Même si plusieurs entreprises de transport font des entrevues de départ, il est souvent très difficile d’obtenir les vraies réponses des chauffeurs démissionnaires. (Ils veulent protéger leur futur professionnel, entretenir leur réseau et avoir de bonnes références. La plupart d’entre eux ne font pas  l’effort de dire la vérité mais d’autres sont simplement passé à autre chose et ne ressentent pas le besoin de parler de leurs motivations). L’explication la plus couramment donnée est qu’ils ont reçu une meilleure offre ailleurs.

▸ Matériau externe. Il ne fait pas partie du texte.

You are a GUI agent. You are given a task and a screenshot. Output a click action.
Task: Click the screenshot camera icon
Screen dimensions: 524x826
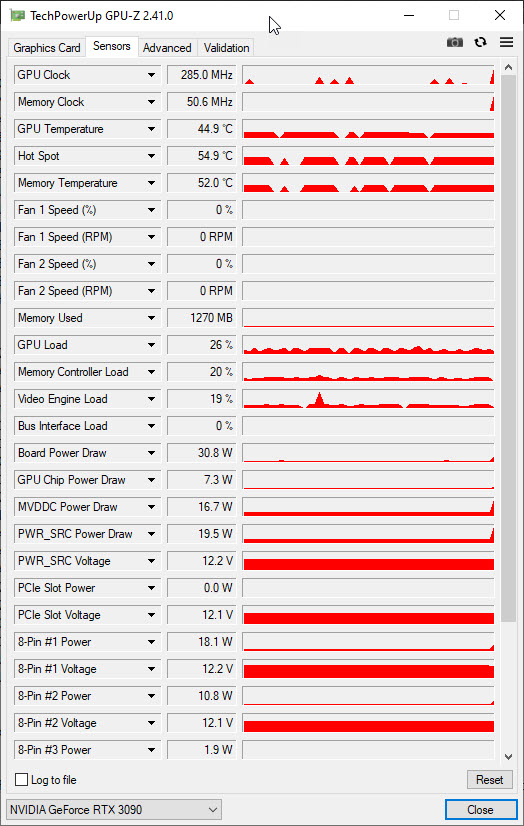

Mais pour se laisser séduire par une entreprise concurrente, ça prend une raison. Si on est satisfait et engagé face à notre compagnie de transport, on ne tendras pas l’oreille aux offres. Dans le contexte où on pose la même question venant d’une personne neutre, dans l’anonymat d’un truck stop. La majorité mentionnerait un problème avec le supérieur immédiat, que ce soit un manque d’atomes crochus ou de respect. En tout état de cause la rétention commence quand le propriétaire de l’entreprise se joint au meeting des opérations et qu’il annonce que pour chaque départ il veut voir le chauffeur, le répartiteur et le directeur des opérations impliqué dans le départ du candidat. Si le propriétaire est obligé de se mêler de problème de personnel, il est possible qu’il s’en occupe, mais  pas nécessairement comme vous l’auriez souhaité.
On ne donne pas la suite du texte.